Infrastructure Deployment Race Sets The Stage For A Larger Struggle Over Application Layer. Here’s Why Enterprise It Teams Should Care.

US-China 5G Competition Hinges On Enterprise Apps, Services

The global race to deploy 5G infrastructure is part of a broader power struggle over the application layer, with high stakes for American businesses. Both the U.S. and China want to lead the world in developing 5G apps and services that will revolutionize the enterprise and generate data to fuel the AI systems of tomorrow.
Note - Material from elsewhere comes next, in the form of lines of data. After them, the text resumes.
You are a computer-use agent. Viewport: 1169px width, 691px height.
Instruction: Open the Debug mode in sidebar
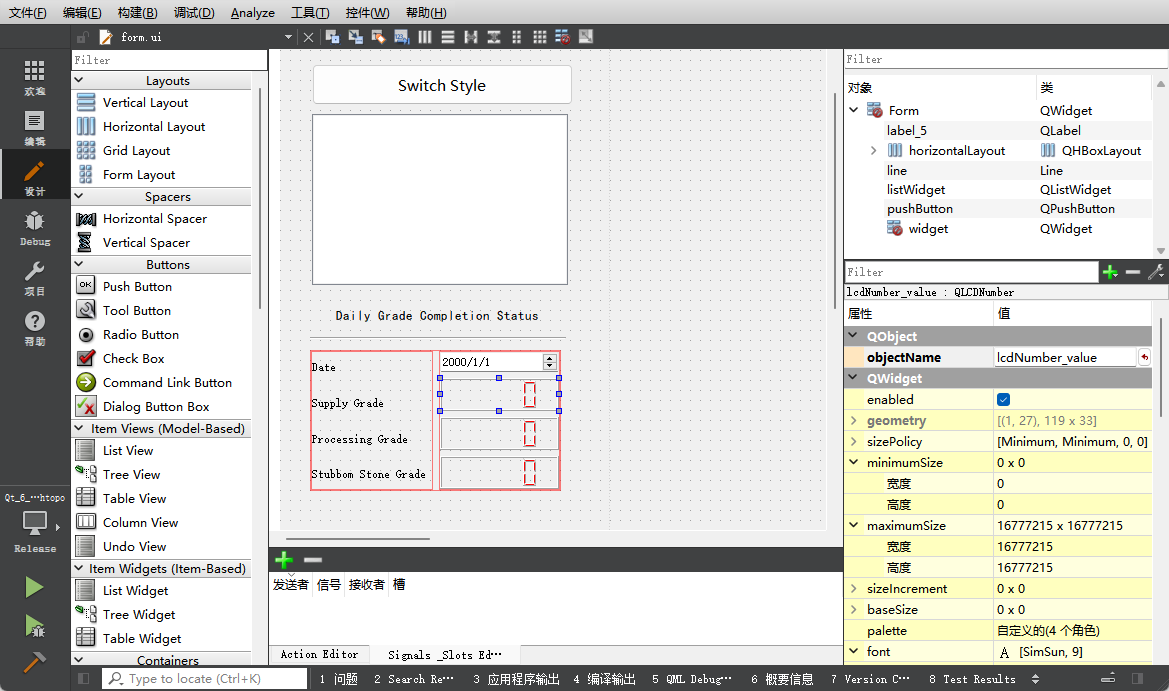click(35, 227)
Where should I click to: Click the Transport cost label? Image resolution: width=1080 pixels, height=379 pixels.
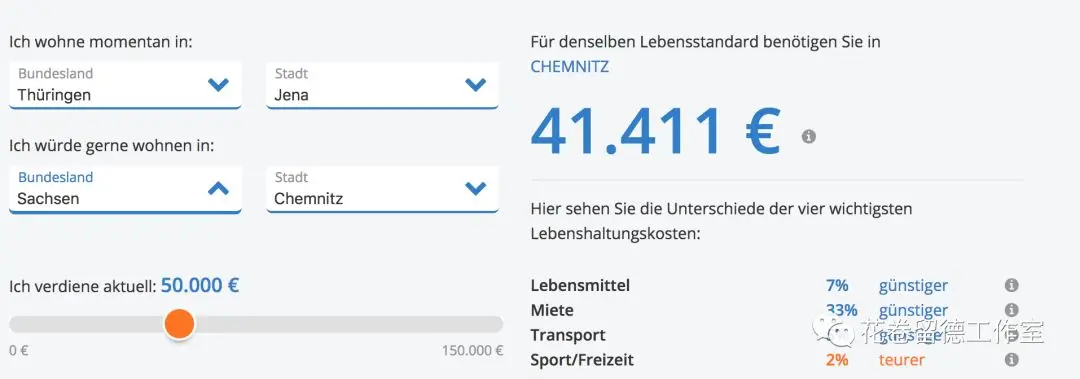pos(568,335)
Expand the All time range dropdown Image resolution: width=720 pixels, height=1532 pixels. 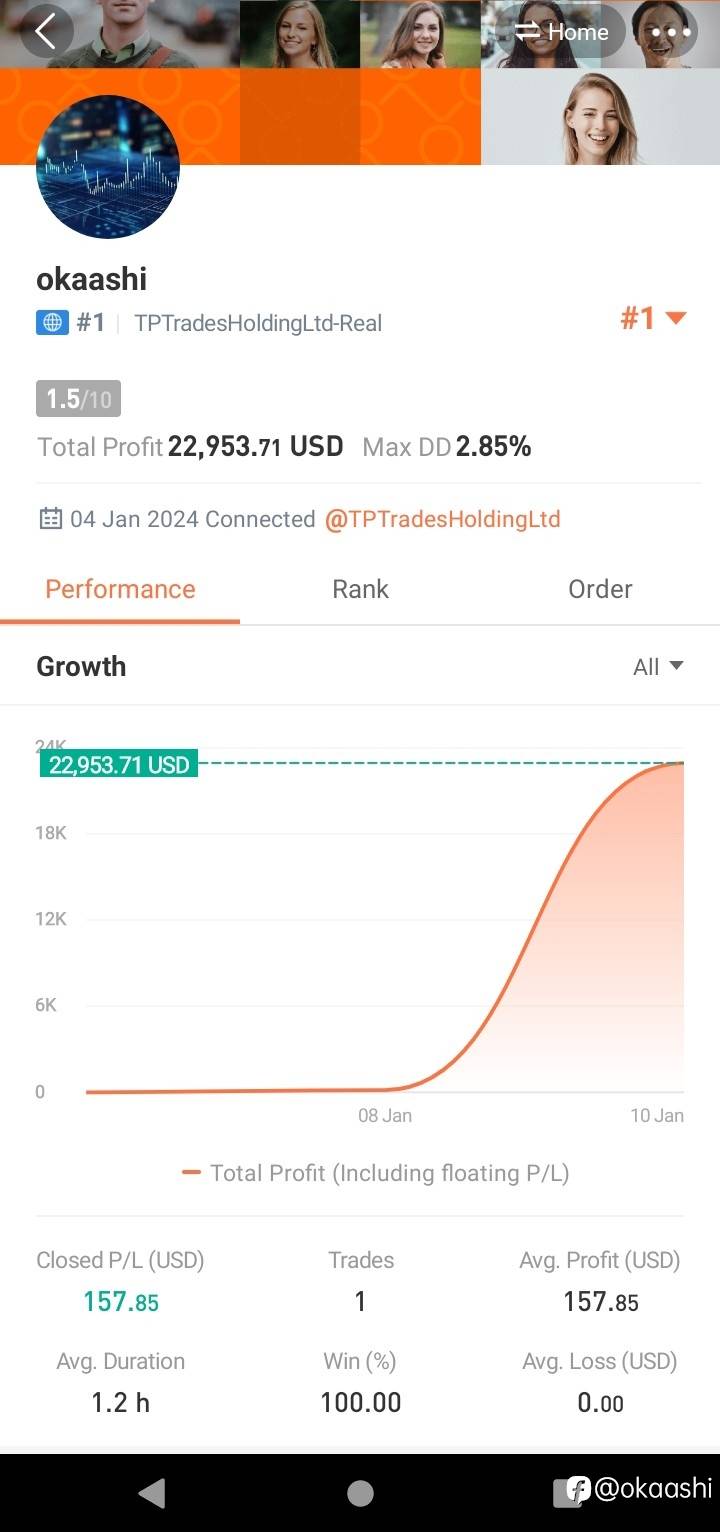pos(657,667)
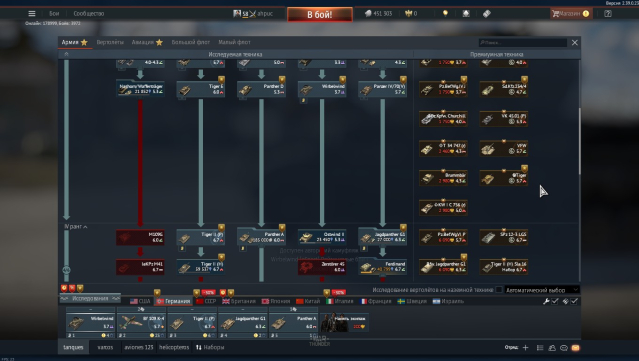Open the Магазин shop cart
The height and width of the screenshot is (361, 639).
(571, 13)

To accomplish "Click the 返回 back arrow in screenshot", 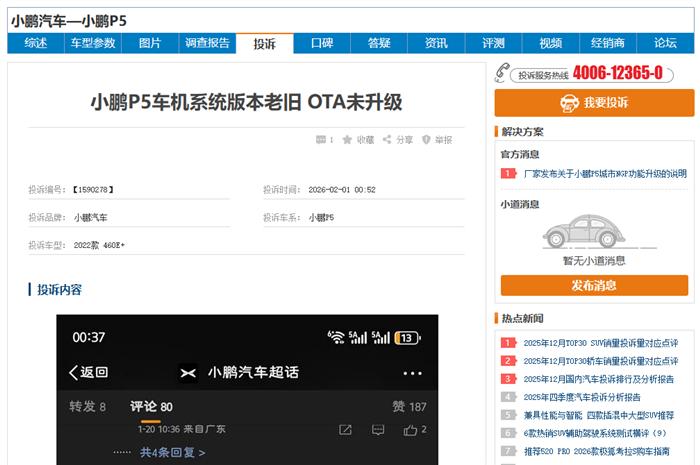I will [74, 373].
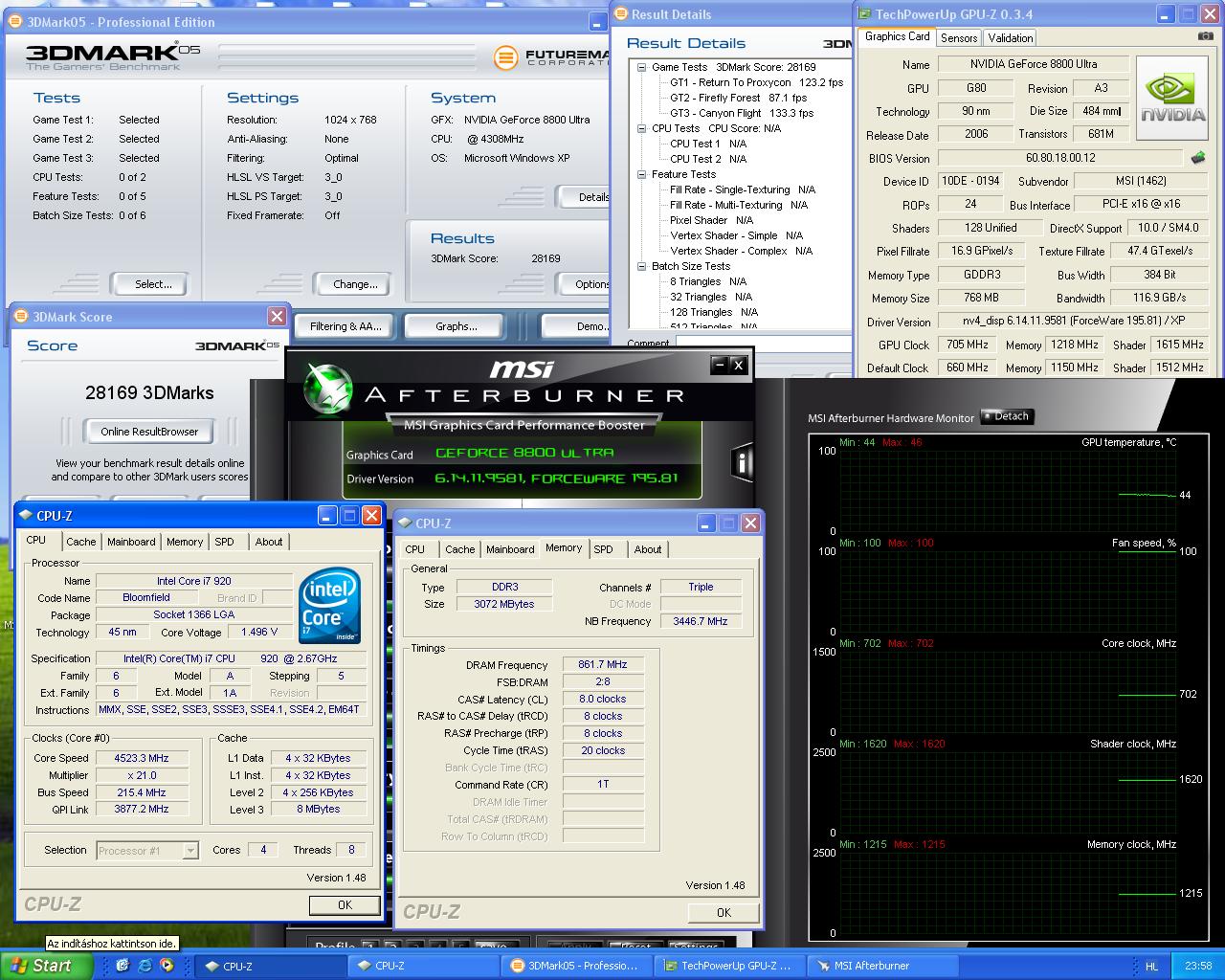The height and width of the screenshot is (980, 1225).
Task: Launch Internet Explorer from quick launch
Action: tap(145, 966)
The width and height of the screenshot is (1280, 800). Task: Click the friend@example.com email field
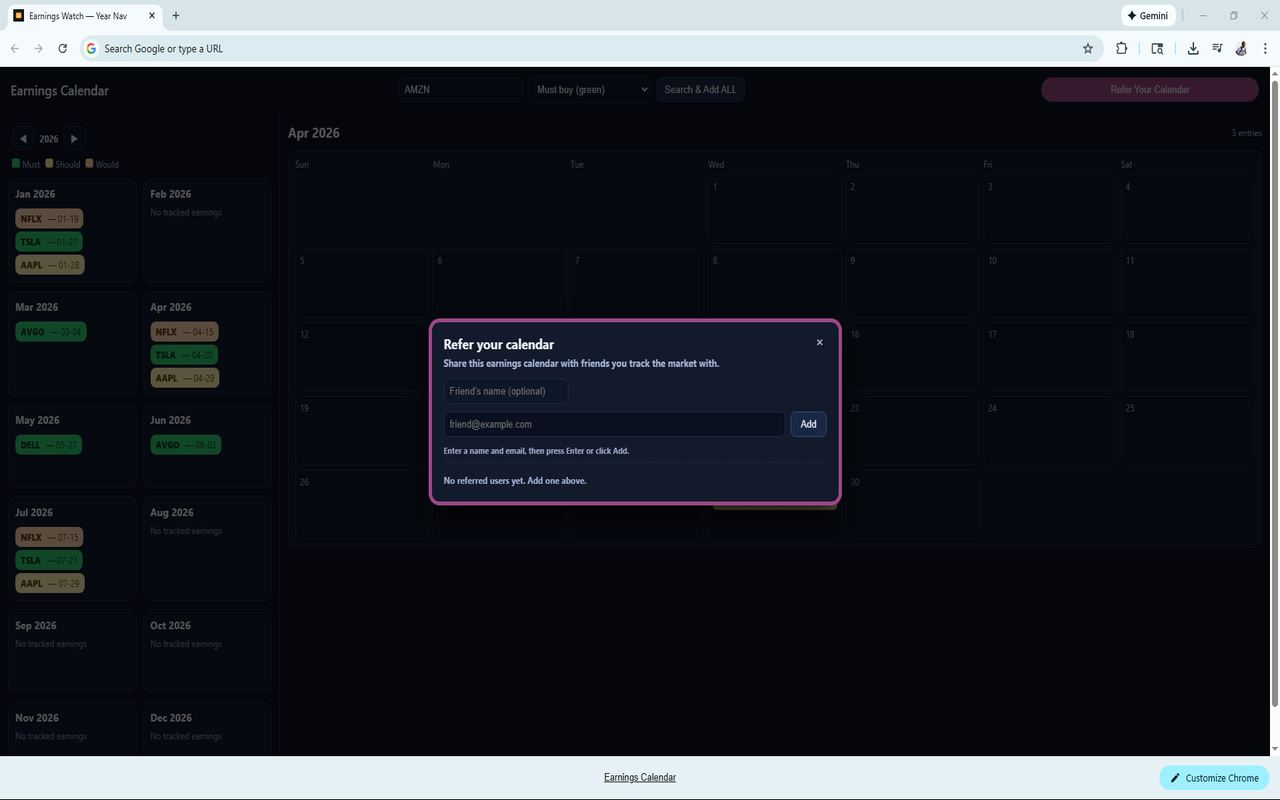(x=614, y=423)
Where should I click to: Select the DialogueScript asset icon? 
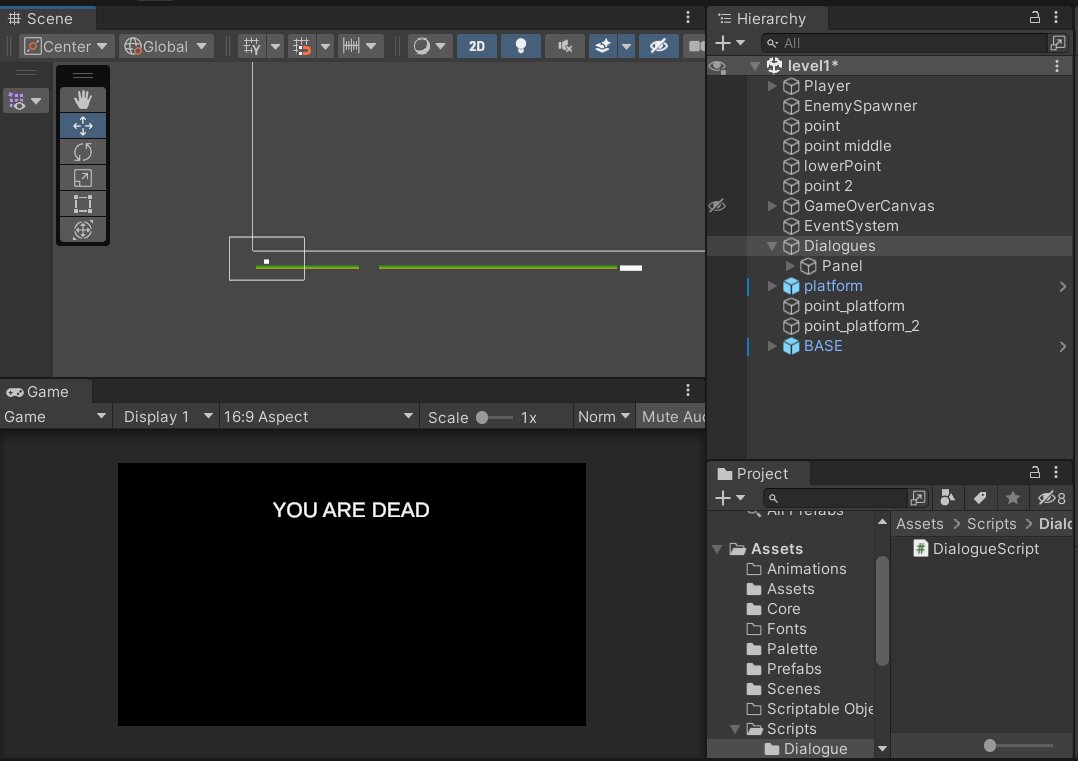(919, 548)
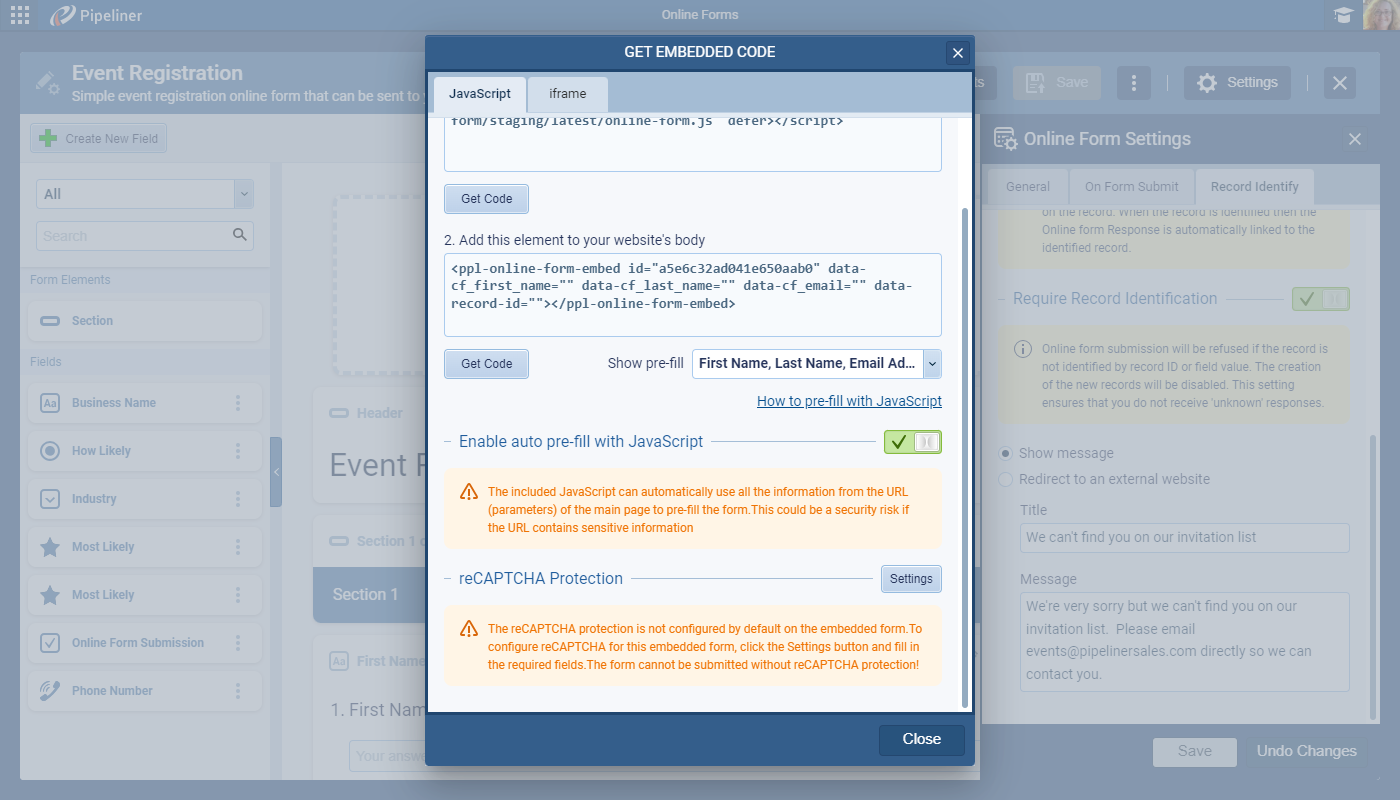Open options menu for Phone Number field

(238, 691)
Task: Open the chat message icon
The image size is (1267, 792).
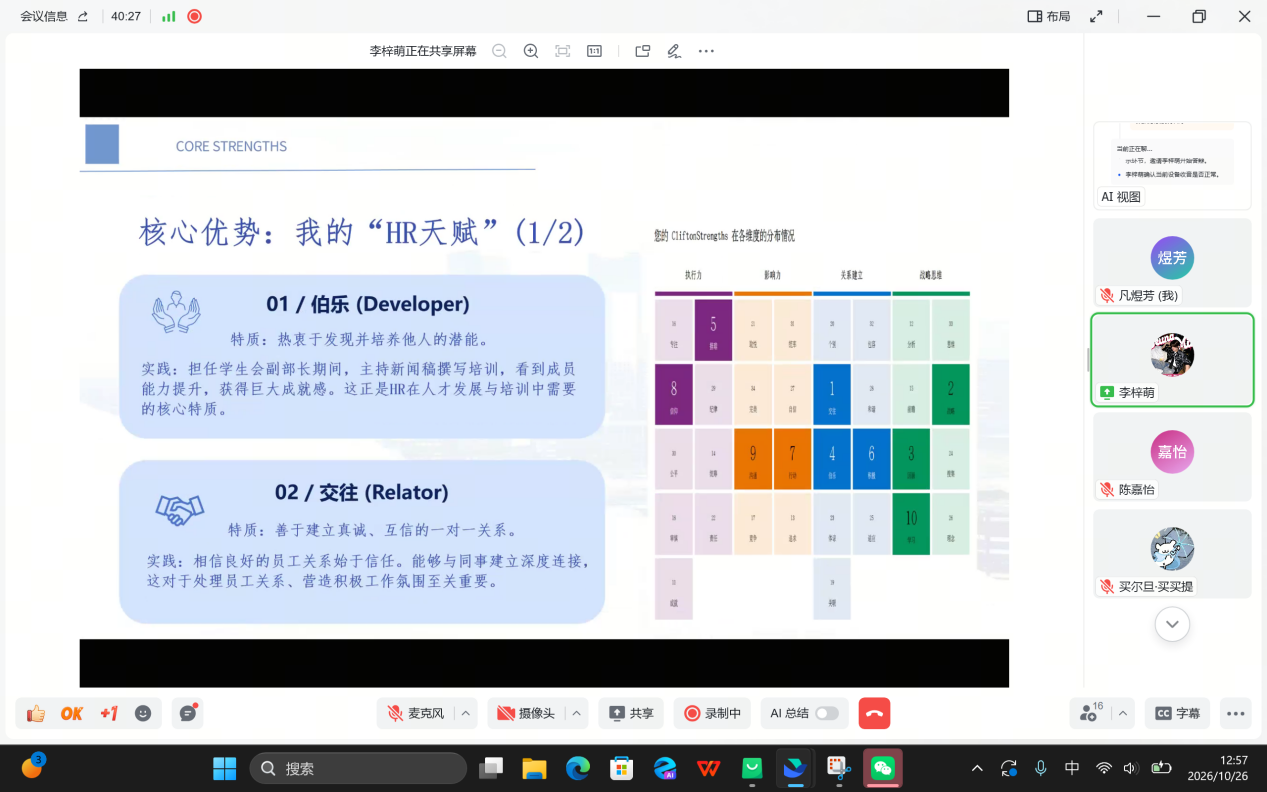Action: click(x=187, y=713)
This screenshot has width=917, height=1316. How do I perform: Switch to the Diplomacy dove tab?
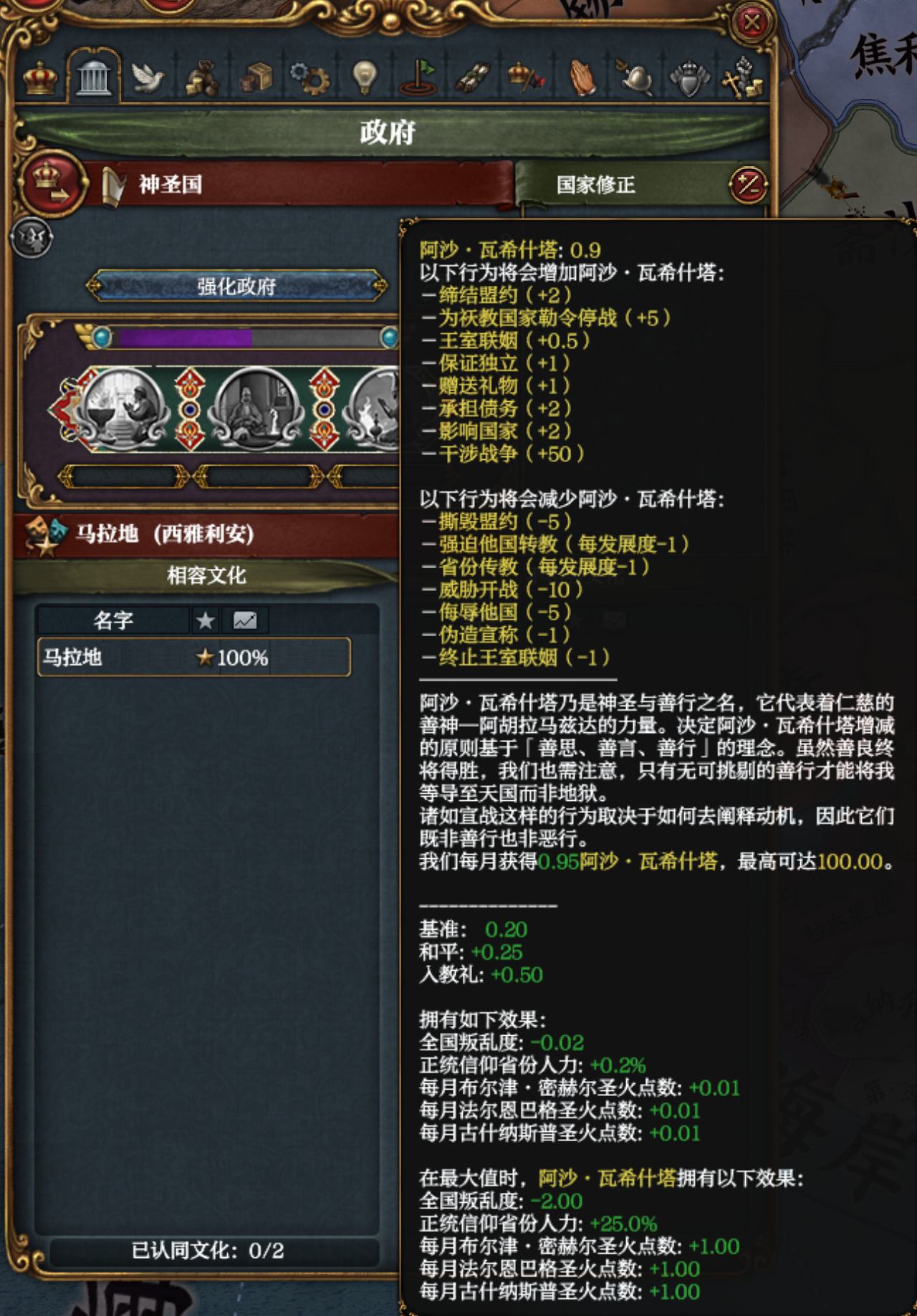click(x=147, y=77)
Experts say IT teams should pay close attention to what happens next because fifth-generation mobile networks could one day power virtually all economic activity worldwide. Advanced AI systems require high volumes of data delivered at fast speeds, with near-ubiquitous connectivity and negligible delays, and many believe 5G fits the bill. Proponents point to possible use cases across every industry and sector, including smart manufacturing, remote surgery, autonomous vehicles, predictive policing, virtual reality and the like.

“Whoever has access to 5G network data can build their services on it and dominate the application layer,” said Lindsay Gorman, emerging tech fellow at the Alliance for Securing Democracy, a nonpartisan foreign policy group based in Washington, D.C. “They will have an enormous leg up.”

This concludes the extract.